OBJETIVOS:
A – Según el texto sobre la pesca milagrosa, ¿con quiénes será Pedro pescador de hombres?
B – Reproduce sin cambios el pasaje del texto sobre la pesca milagrosa que va desde "Es curioso ver" hasta "mereció la pena.".

TEXTO DEL DOCUMENTO:
..............................
Antes de llamar a los que consideró adecuados, no puede evitar predicar a
aquellos que están en la orilla del lago. Porque su misión le pedía
permanentemente hablar de su Padre, a tiempo y a destiempo. Como hoy,
cuando Jesús se acerca a nosotros, mientras estamos en las cosas de cada día,
en la vida cotidiana, allá donde nos encontremos.
Es curioso ver cómo Cristo se dirige a Pedro y a sus compañeros. Dicen los que
entienden de esto que, para lograr una buena pesca, hay que salir de noche. Si
no habían recogido nada, podemos suponer que no estarían de muy buen
humor. Y encima un carpintero se acerca a decirles lo que tienen que hacer.
Podría Pedro haberle dicho eso de “zapatero, a tus zapatos”, o mejor,
“carpintero, a tus muebles”. Pero algo vería en Cristo, le habría escuchado
hablando a la gente, y ya empezaría a sentir que en ese hombre había algo
especial. Así que le hace caso. Y mereció la pena.
La reacción de Pedro ante la pesca milagrosa no deja lugar a dudas. Simón
reconoce que no es digno de estar cerca de Aquél que puede realizar ese
milagro. Como el profeta de la primera lectura. Ahora ya no hay un ángel que
purifique, es el mismo Jesús el que le dice “No temas”. El encuentro con Cristo
ha cambiado su vida y, desde ese momento, será pescador de hombres. Junto
con su hermano Andrés, con Santiago y con Juan. Comienza a formarse el grupo
de los Discípulos, que irán con Cristo a todas partes, para hacer lo que Él hacía
y continuar con su obra.
Es bonito saber que siempre hay una cita de cada uno de nosotros con Dios. No
todos nos hemos llevado el susto, o hemos tenido la suerte de disfrutar de una
manifestación tan clara de Dios. Pero también somos capaces, en la sencillez de
la oración, en el recogimiento de la plegaria, de encontrarnos con Dios. ¡Qué
hermoso es pensar que a la hora que yo quiera tengo audiencia con Dios! Que
en cualquier momento que yo quiera recogerme en oración, Dios me está
esperando y me está escuchando. Esto también nos lo quieren revelar estas
lecturas, que todo hombre tiene esa revelación íntima de Dios en su propio
corazón.
..............................
INFORMACIÓN PROPORCIONADA:
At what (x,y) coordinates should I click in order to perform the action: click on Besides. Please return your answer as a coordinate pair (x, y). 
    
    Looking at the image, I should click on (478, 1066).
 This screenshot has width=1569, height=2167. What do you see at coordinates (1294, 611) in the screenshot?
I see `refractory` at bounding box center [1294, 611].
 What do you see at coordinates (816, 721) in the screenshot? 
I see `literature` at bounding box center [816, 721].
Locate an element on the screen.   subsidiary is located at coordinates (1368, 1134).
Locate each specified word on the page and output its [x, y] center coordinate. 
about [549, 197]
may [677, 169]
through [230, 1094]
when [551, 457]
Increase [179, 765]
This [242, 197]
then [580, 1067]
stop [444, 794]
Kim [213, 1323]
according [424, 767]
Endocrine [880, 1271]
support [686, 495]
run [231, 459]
..............................
RESPUESTAS DEL EJERCICIO:
A – Con su hermano Andrés, con Santiago y con Juan.

B –
Es curioso ver cómo Cristo se dirige a Pedro y a sus compañeros. Dicen los que
entienden de esto que, para lograr una buena pesca, hay que salir de noche. Si
no habían recogido nada, podemos suponer que no estarían de muy buen
humor. Y encima un carpintero se acerca a decirles lo que tienen que hacer.
Podría Pedro haberle dicho eso de “zapatero, a tus zapatos”, o mejor,
“carpintero, a tus muebles”. Pero algo vería en Cristo, le habría escuchado
hablando a la gente, y ya empezaría a sentir que en ese hombre había algo
especial. Así que le hace caso. Y mereció la pena.